La lutte pour ces revendications sera placée sous le signe du contrôle par les exploités sur la production, l'échange et le crédit monopolisés par une poignée d'exploiteurs.

Le Parti fera appel aux syndicats pour se joindre à l'action commune en vue de susciter des rassemblements et des actions de masse autour de revendications ci-dessus, inscrites dans le Plan confédéral.

5.

La propagande autour des revendications ci-dessus mentionnées sera liée aux mots d'ordre suivants comme principaux objectifs et moyens sur la voie du pouvoir :

a. popularisation et préparation de la grève générale;

b. création de la milice ouvrière. Pour y parvenir, former simultanément à tous les échelons du Parti des groupes de défense active, faire les efforts nécessaires à leur développement, ces groupes devant constituer les cadres de la milice du peuple, dont l'action, loin d'être coupée des masses, sera un moyen d'encadrer ces masses propulsées par une politique révolutionnaire;

c. propagande pour l'armement des travailleurs. Les masses doivent être appelées à la nécessité de riposter physiquement à l'adversaire fasciste, d'organiser farouchement cette riposte et de s'armer pour vaincre. En effet, la manifestation de la puissance prolétarienne, développant son action attractive, est un moyen décisif de la conquête des masses travailleuses, de la neutralisation des couches intermédiaires, de la désagrégation de l'armée bourgeoise et de l'alliance spontanée des soldats avec le prolétariat.

6.

Le Parti souligne que la lutte pour le pouvoir ne peut que signifier la lutte pour la destruction radicale de l'appareil de l'Etat bourgeois (policier, administratif, constitutionnel et militaire) et son remplacement par l'Etat des ouvriers et des paysans, dont la forme a été trouvée par la Commune de Paris, puis réalisée par la Commune soviétique. Le Parti en vue de commencer d'instaurer la dualité de pouvoir, à l'intérieur de la société, créera les premiers éléments du pouvoir ouvrier (comités de quartier, communes ouvrières et paysannes, comités d'usine, cercles de soldats).

7.

Le Parti exige l'octroi de libertés élémentaires aux indigènes des colonies opprimées par la bourgeoisie française (libertés syndicales, de presse, de réunion, etc...). La classe ouvrière de France ne peut conquérir le pouvoir qu'en liaison avec les peuples et classes exploités par le capitalisme français dans ses colonies. Dans la lutte pour le pouvoir un rôle important sera rempli par les catégories d'exploités les plus opprimées, tels que les jeunes, les femmes et les ouvriers immigrés. Le Congrès du Parti Socialiste décide donc de mener une campagne qui leur soit particulièrement destinée, et notamment de développer avec intensité un programme spécial de revendications qui leur soient propres.

8.

La victoire des travailleurs n'est pas possible sans une forte cohésion, sans la constitution, dans la sélection de la lutte, d'une direction révolutionnaire, c'est-à-dire, dans les conditions présentes d'organisation de la classe ouvrière, d'un regroupement de ses éléments conscients dans un seul parti révolutionnaire constitué sur une base politique claire déduite des enseignements, des victoires et des défaites du passé.
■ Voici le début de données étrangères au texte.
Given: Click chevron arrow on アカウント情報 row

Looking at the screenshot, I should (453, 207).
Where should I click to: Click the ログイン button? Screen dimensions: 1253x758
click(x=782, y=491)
Pour hâter ce regroupement, dans le feu de l'action, est décidée la tenue régulière d'assemblées communes, entre membres des divers partis prolétariens en vue d'élaborer une plate-forme d'unité de contenu véritablement révolutionnaire. En préparant de telles assemblées, on élèvera le niveau politique des membres du Part, on décuplera leur force de propagande.